Research On Barrier Coverage In Wireless Sensor Networks

With the rise of the concept of Internet of Things, as the infrastructure, wireless sensor networks attract increasingly interest of the researchers. Thanks to the rapid development of integrated chips, sensors, communications and many other technologies, wireless sensor nodes are enjoying reduced cost, multi-function, and prolonged survival time, which leads to the realization of multi-scenario, large-scale application of wireless sensor networks.
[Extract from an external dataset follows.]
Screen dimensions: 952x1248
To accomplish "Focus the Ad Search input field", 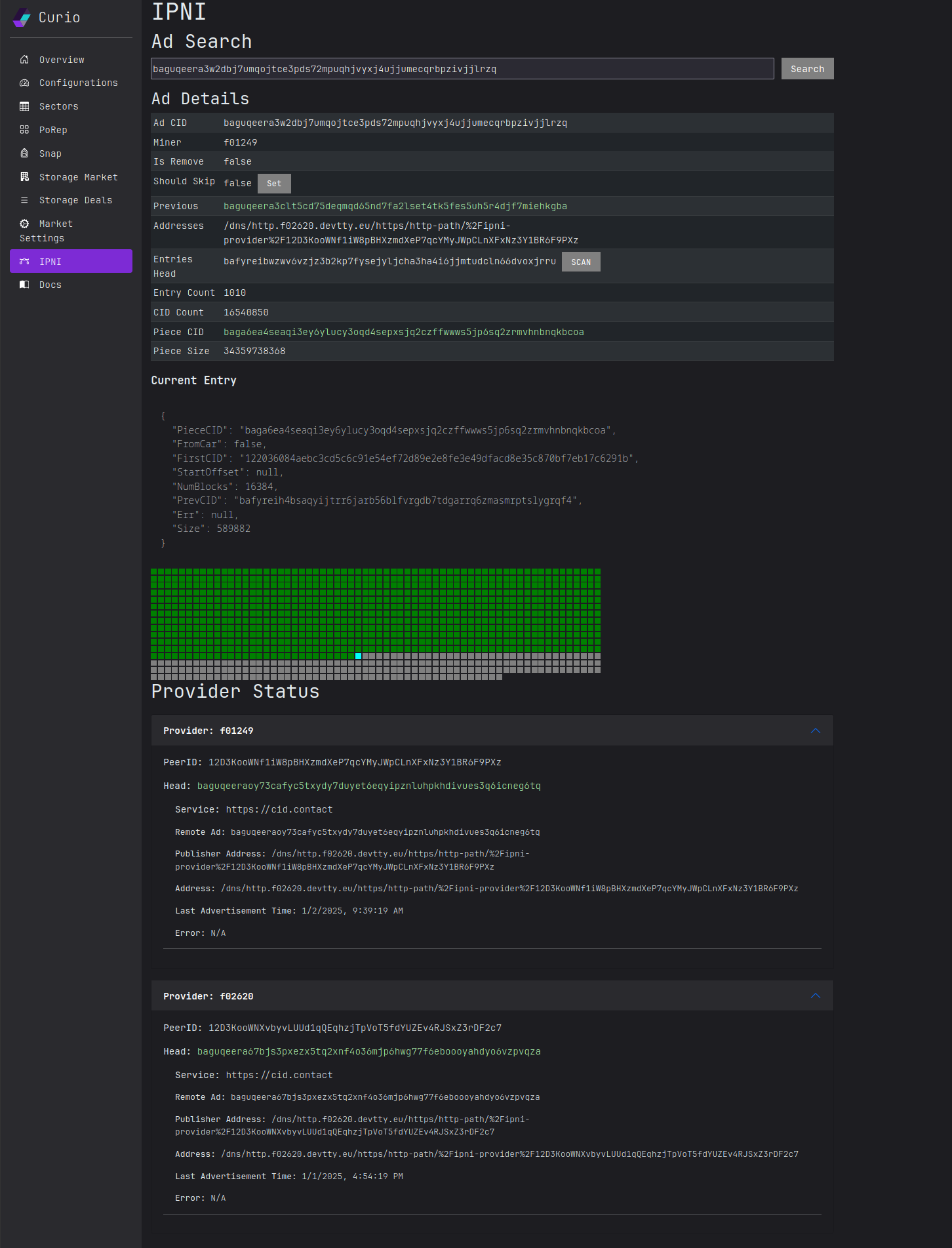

Currently, wireless sensor networks are widely applied in the forest environment monitoring, smart cities, medical monitoring, military defense, and demonstration of many other industry, agriculture and forestry productions.The coverage rate, which reflects the monitoring capabilities of the interest indicators of the wireless sensor network deployment area, is one of the key metric of wireless sensor networks. Coverage control can improve the utilization efficiency of wireless sensor network resources, improve the network lifetime, thus energy-efficient coverage control algorithm is one of the most important research fields to build a wireless sensor network. Fence cover focuses on detecting of moving target through the detection area, the mobile track algorithms of smart moving path, experimental applications and etc. Fence covering has a great applicability potential in the field of border surveillance for forest fire prevention, industrial and agricultural production, and military counter-surveillance.Against the background above, this paper introduces the basic knowledge of wireless sensor networks and related definitions of wireless sensor networks barrier coverage, and summarizes existing research results. Aiming at the issue of appropriate moving path, after analyzing the deficiencies of the existing moving path algorithm, this paper proposes a AFMP (angle first moving path) algorithm which chooses the appropriate forward direction to generate moving path. Mathematical analysis and simulation results show that the AFMP algorithm requires neither global deployment information nor perception radius of sensor node, has a low sensitivity to node deployment density and distribution. Therefore, it is particularly applicable to the scenario where only the local node information is available. Besides, the complexity of the algorithm is also lower than Voronoi algorithm and the ideal grid algorithm.